● Quoted passage:
((
# Canning Feta Cheese Does anyone have a recipe



## opalcab (May 16, 2011)

I have made to much feta cheese and would like to can some for down the road does anyone have a recipe for canning it in oil and spices 
Any recipes are welcome thank you 
Stan


----------



## Groene Pionier (Apr 23, 2009)

I am not sure if you mean canning in like, water bath canning or pressure canning, never heard of something like that. 
I marinate feta cheese but it will not keep for too long. 
this is my recipe: 
Put 350 grams of feta cheese cubed, 
1 tablespoon of coarse ground black pepper
1 teaspoon of dried oregano
1 teaspo of coriander seeds
In a sterilized jar of 7,5 dl, sprinkle the pepper, oregano and coriander seeds. 
Then add 4 small red peppers, a couple of springs Rosemary and 125 grams of sundried tomatoes ( i use my dehydrated tomatoes) in the jar. Cover this with enough oil to cover the cheese cubes. Close the jar and keep it in the fridge. It will keep for 1-2 months



opalcab said:


> I have made to much feta cheese and would like to can some for down the road does anyone have a recipe for canning it in oil and spices
> Any recipes are welcome thank you
> Stan


----------



## my3boys (Jan 18, 2011)
))
● Stored records:
((
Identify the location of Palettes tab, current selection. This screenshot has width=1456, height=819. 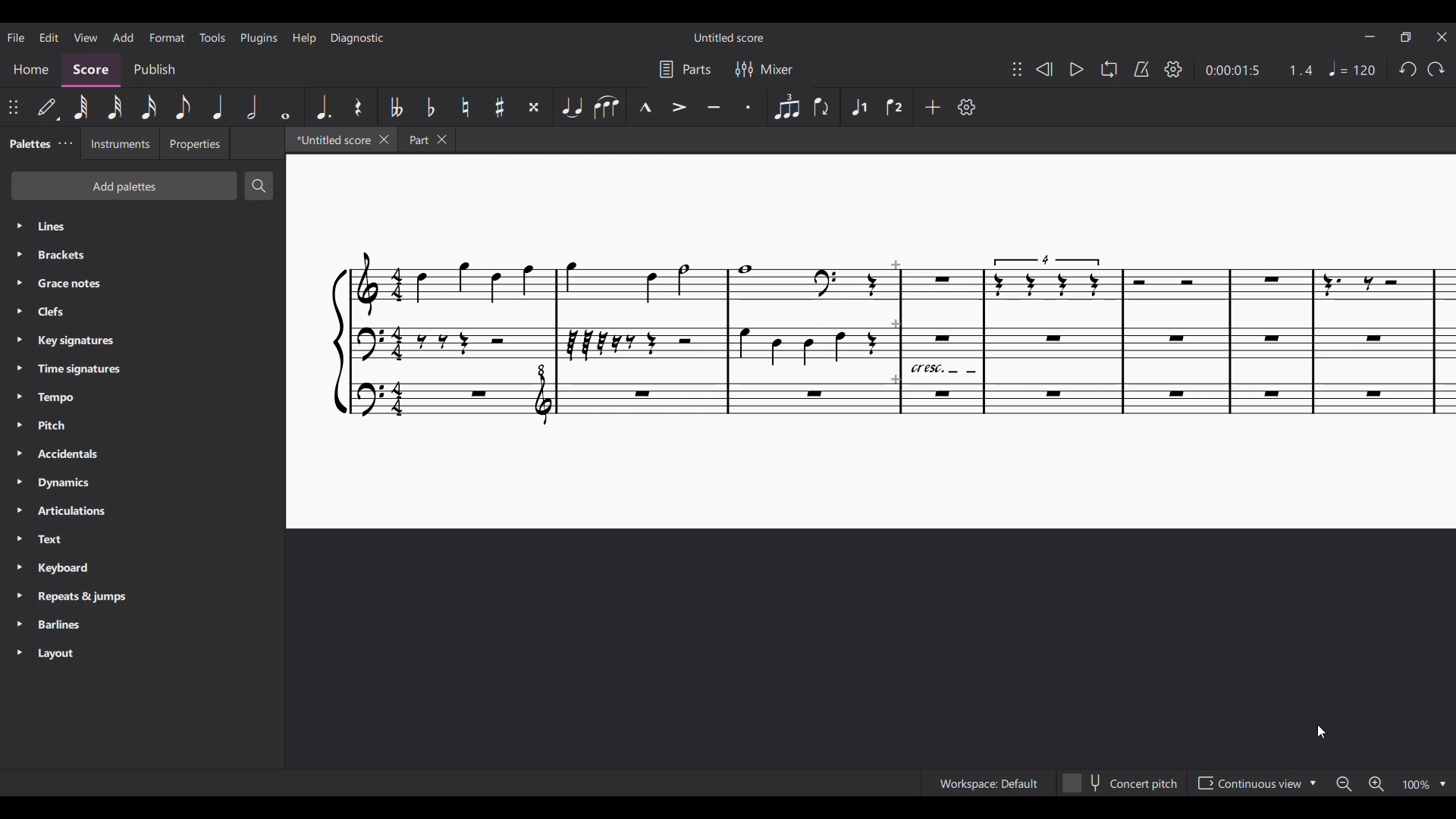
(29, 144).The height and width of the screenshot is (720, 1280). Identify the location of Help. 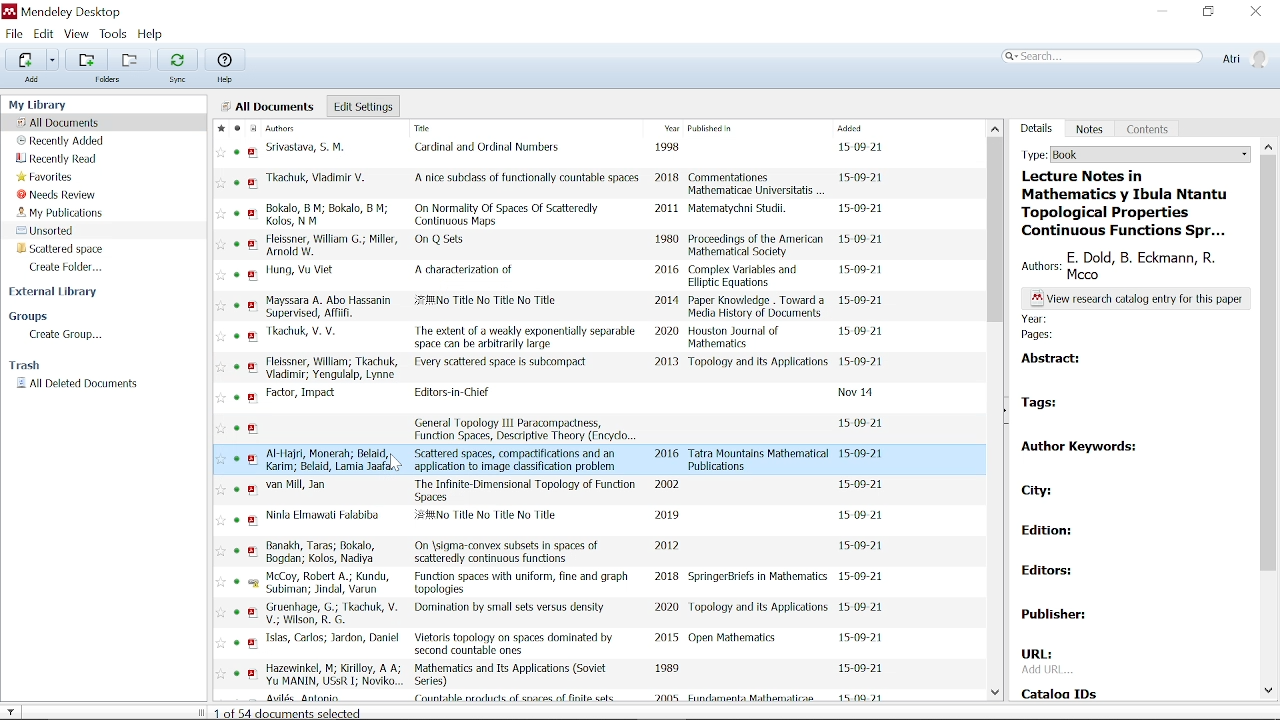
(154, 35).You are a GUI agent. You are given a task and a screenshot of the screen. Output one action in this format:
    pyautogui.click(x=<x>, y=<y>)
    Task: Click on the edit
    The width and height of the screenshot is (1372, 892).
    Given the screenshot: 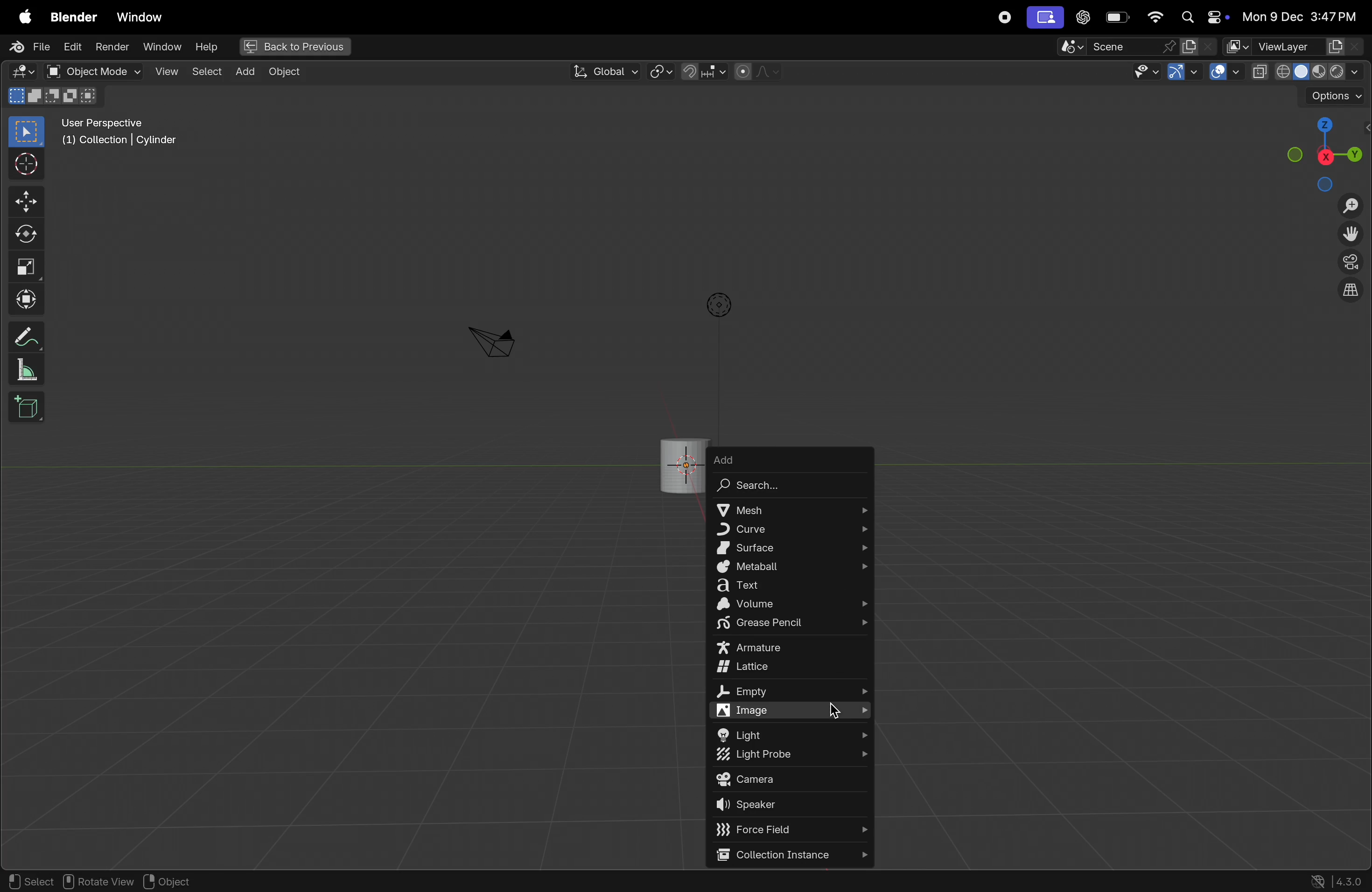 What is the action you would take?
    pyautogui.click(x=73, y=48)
))
● Task directions:
Extend the forum thread about canning feta cheese, picking up after its last line.

● Exercise response:
You shouldn't can any dairy products in oil or anything else. Last summer I took a refresher course on canning to get myself up to speed on the latest recommendations. Someone asked about preserving herbs and oil and the instructor said don't do it, so no on 2 counts. 

I think commercially canned products containing dairy are okay because of the special equipment they use not available to the home canner.


----------



## madness (Dec 6, 2006)

We brine our feta and it keeps in the fridge for several months. We actually had some 9 month old stuff that was still edible. Need to check the dates on the dairy fridge more often!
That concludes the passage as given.